Dass Bäume nicht in den Himmel wachsen können, erklärt Paul Hoffmann, Pflanzenphysiologe an der Berliner Humboldt-Universität, mit dem Zusammenspiel von Wasserversorgung und dem Aufbau organischer Substanz, das für das Wachstum entscheidend ist. „Es bildet sich eine zusammenhängende Wassersäule von der Wurzel bis in die einzelnen Blätter“, sagt Hoffmann.

Das funktioniere nach dem Prinzip kommunizierender Röhren, in denen die Wassermoleküle durch Kohäsionskräfte zusammengehalten werden. Die Blätter sind mit Spaltöffnungen ausgestattet, aus denen die Wassermoleküle verdampfen.

Für das aus den Blättern in die Umgebung abgegebene Wasser muss stets Nachschub geliefert werden. Die Wissenschaftler sprechen vom „Transpirationssog“, der die Wassersäule entgegen der Schwerkraft nach oben zieht. Je höher der Baum wächst, umso länger ist diese Säule. Irgendwann ist die physikalische Grenze erreicht, ab der das System instabil wird, sagt Hoffmann.

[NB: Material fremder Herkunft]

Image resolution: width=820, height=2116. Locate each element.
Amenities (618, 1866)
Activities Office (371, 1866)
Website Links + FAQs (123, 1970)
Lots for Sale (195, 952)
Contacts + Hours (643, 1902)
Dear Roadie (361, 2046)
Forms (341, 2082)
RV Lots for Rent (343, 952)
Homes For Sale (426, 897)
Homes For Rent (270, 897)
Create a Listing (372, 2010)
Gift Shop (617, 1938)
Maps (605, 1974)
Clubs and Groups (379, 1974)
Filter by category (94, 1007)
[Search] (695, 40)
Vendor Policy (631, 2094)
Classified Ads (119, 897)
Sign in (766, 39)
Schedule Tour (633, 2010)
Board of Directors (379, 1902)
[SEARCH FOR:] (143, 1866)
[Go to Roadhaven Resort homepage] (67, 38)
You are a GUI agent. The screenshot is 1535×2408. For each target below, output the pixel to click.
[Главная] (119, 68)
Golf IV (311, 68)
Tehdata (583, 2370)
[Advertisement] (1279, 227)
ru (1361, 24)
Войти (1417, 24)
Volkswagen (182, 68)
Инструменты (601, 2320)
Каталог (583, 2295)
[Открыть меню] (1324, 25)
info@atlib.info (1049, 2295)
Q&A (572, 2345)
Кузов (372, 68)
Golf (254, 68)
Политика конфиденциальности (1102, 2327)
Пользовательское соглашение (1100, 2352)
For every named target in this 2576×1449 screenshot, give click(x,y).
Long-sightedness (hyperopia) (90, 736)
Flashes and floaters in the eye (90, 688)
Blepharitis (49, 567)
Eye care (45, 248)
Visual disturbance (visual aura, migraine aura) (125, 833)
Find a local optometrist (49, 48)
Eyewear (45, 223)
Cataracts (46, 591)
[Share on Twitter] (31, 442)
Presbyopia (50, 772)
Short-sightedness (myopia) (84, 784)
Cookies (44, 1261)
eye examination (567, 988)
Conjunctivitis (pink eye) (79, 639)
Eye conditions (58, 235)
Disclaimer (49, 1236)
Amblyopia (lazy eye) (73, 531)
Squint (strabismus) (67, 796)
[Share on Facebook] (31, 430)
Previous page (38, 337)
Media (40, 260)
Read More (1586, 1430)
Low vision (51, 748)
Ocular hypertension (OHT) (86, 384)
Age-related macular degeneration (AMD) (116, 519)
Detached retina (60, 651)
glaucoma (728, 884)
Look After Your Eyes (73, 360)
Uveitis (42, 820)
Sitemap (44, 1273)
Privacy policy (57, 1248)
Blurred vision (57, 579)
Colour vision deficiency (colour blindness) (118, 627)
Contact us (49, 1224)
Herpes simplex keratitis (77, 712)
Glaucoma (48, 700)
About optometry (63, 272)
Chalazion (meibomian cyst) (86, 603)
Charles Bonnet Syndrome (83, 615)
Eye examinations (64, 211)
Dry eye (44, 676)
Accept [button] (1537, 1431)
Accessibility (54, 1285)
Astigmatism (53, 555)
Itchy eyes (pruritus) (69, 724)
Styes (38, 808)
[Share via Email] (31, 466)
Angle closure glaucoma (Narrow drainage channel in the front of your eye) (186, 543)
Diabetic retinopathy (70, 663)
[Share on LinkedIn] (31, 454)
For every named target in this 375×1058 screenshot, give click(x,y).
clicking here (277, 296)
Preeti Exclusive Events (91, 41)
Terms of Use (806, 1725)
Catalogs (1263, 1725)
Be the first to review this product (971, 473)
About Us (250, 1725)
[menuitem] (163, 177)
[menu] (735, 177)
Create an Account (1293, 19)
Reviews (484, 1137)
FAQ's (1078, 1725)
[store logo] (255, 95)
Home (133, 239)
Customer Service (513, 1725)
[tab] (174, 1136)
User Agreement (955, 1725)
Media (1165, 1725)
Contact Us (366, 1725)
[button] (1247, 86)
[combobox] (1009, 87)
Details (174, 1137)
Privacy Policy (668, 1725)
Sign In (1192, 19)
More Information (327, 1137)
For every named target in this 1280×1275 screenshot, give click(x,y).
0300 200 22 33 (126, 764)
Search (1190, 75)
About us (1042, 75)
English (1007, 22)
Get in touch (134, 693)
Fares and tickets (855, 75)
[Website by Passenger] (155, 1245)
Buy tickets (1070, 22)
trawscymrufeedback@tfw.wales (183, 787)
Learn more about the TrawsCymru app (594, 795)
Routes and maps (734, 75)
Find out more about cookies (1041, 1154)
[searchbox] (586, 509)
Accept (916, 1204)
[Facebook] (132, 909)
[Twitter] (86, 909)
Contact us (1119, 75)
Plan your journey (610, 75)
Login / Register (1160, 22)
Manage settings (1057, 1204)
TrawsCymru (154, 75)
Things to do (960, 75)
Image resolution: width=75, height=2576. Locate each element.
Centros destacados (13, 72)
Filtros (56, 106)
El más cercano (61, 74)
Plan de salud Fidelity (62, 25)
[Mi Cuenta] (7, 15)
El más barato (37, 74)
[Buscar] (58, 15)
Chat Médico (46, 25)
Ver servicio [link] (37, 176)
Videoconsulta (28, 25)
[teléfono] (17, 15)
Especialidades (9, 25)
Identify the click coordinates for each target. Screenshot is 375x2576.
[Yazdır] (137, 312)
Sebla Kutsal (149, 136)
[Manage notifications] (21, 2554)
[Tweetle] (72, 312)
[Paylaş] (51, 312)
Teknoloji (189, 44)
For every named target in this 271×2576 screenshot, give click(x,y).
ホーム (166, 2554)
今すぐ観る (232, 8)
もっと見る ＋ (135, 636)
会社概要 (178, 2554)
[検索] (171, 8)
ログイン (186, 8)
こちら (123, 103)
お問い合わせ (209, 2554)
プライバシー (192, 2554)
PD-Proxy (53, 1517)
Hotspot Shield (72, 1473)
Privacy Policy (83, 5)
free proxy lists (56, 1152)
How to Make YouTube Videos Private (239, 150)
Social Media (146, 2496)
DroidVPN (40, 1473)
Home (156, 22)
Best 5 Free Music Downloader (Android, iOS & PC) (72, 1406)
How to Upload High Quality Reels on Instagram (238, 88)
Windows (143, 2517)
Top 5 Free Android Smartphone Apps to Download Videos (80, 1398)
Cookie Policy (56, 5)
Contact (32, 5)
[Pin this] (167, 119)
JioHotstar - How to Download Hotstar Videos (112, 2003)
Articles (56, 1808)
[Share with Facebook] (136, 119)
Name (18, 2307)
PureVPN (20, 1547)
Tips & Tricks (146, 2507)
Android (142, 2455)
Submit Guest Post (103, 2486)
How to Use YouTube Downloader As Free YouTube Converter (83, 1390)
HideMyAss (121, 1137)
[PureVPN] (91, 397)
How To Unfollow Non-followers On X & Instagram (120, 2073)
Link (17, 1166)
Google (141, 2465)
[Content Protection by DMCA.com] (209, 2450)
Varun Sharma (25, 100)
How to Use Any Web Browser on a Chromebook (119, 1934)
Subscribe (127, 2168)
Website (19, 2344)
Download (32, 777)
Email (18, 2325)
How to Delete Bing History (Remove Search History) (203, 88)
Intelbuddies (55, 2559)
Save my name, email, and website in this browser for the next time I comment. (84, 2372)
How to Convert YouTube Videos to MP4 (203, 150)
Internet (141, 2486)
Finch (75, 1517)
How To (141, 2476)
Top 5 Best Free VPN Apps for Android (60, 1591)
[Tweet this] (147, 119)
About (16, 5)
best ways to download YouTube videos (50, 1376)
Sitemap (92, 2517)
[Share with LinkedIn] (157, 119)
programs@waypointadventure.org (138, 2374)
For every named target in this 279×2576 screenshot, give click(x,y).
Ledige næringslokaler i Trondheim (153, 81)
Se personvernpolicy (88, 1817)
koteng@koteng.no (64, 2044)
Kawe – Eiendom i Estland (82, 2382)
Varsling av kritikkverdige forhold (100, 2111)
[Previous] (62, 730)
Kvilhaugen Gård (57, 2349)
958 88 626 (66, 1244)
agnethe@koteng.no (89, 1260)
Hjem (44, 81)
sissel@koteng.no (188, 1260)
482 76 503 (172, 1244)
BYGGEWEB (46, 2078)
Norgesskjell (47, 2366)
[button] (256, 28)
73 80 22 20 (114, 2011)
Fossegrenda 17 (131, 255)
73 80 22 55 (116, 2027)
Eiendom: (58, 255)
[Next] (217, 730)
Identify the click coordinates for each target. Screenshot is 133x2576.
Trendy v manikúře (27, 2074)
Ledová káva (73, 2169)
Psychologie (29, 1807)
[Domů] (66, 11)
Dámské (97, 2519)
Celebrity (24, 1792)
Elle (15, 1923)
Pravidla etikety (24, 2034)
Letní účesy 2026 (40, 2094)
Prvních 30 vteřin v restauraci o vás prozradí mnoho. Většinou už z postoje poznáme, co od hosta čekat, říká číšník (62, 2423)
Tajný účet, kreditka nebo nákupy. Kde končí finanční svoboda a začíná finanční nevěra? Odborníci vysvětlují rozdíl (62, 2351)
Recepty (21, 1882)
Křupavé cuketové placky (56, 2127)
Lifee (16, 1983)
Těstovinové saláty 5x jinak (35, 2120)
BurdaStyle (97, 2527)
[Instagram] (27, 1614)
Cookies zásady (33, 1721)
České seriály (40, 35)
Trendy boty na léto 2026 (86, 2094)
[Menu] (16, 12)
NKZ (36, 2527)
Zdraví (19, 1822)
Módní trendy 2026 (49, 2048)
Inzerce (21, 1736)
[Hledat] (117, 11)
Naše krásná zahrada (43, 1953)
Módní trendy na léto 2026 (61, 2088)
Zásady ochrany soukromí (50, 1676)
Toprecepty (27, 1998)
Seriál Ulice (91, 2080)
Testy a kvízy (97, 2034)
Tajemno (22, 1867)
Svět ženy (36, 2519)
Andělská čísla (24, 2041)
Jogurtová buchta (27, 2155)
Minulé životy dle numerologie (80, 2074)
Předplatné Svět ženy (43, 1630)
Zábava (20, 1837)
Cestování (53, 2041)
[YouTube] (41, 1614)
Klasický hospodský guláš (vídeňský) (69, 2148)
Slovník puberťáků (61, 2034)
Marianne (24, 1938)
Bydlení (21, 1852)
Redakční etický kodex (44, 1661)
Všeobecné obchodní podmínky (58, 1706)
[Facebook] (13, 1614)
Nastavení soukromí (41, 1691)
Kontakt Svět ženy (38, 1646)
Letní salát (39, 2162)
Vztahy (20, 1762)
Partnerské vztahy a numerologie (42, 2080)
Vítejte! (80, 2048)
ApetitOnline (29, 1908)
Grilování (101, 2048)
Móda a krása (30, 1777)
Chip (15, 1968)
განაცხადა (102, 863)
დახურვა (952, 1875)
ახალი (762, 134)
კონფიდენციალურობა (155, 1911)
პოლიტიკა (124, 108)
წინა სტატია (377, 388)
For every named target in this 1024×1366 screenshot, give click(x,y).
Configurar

Die Säule zerreißt, Luftblasen dringen ein, der Wassertransport ist gestoppt.

Doch warum lässt es der Baum überhaupt zu, dass das mühsam nach oben geschaffte Wasser verdunstet? Warum macht er nicht die Schotten dicht? „Die Photosynthese würde sonst nicht funktionieren“, erklärt Hoffmann. Bei diesem Prozess wird Kohlendioxid aus der Luft aufgenommen, Sauerstoff wird freigesetzt, Kohlenhydrate werden aufgebaut. Für Letzteres benötigt die Pflanze Wasserstoff, und dieser wird aus dem Wasser gewonnen. „Wasserstoff lagert sich zwischenzeitlich an das Kohlendioxid an“, sagt Hoffmann. Das ermöglicht die Spaltung der Wassermoleküle in Wasserstoff und Sauerstoff.

Damit dies funktioniert, muss Kohlendioxid ins Innere gelangen. Deshalb öffnen die Blätter ihre Spalten und nehmen in Kauf, dass Wasser verloren geht. „Verhungern oder Verdursten,“ sei das Dilemma, in dem die Pflanzen stehen, sagt der Berliner Forscher. Die Optimierung des Prozesses führe dazu, dass die oberen Blätter immer kleiner und dicker würden und die Spaltöffnungen immer tiefer nach innen gelegt würden.

So herrschen an den Baumkronen „wüstenähnliche Bedingungen“, wie es im „Nature“-Artikel heißt. Die kalifornischen Forscher haben das Verdienst, erstmals die komplizierten Bedingungen in den Wipfeln direkt vermessen zu haben. Die Verknüpfung dieser Feldstudien mit Laboruntersuchungen weise auf die Wasserversorgung der Baumkrone als grundlegenden Faktor für die maximale Baumhöhe, sagt der britische Pflanzenforscher Ian Woodward von der Universität Sheffield in einem Begleitkommentar in „Nature“.